SAN FRANCISCO – The biggest U.S. public pension system may have set off a race among funds to disclose the amount of profit it has shared with private-equity firms.

The California Public Employees' Retirement System last week released a much-anticipated report saying its private-equity managers, such as Blackstone Group LP and Apollo Global Management LLC., reaped $3.4 billion since 1990 under profit-sharing agreements. Calpers earned $24 billion on those investments during that time.

Such profits have become a flash point in the debate over whether taxpayer-financed pension funds should take on the risks and complexity common in private-equity deals, and whether investors are getting their money's worth. Increasingly, pensions have turned to alternative investments rather than traditional stocks and bonds to boost returns needed to match lifetime benefits promised to government workers.

"Because Calpers is going through this exercise, it's going to mean that other large institutional investors are going to be asking their private-equity firms the same questions," said Reena Aggarwal, a finance professor at Georgetown University in Washington.

Private-equity managers typically charge investors a 1 percent to 2 percent annual management fee on committed capital that is taxed as income.

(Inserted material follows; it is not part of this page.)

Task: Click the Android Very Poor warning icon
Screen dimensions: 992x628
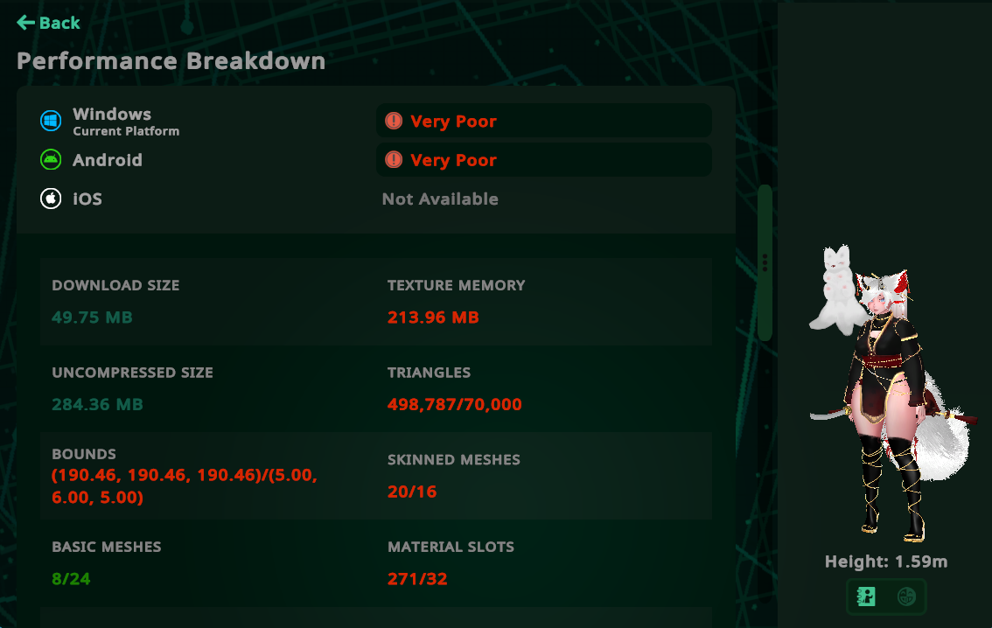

They generally also keep 20 percent of investment profits as carried interest.

Over time, the Calpers disclosure "will raise questions about whether the total amount of compensation paid to private- equity managers is more than is necessary," said Michael Flaherman, a former Calpers board member.

Other retirement systems are taking notice. New Jersey's public pension already reports carried interest, and disclosed that it paid about $600 million in private-equity fees and incentives in 2014 with $334.8 million going to carried interest.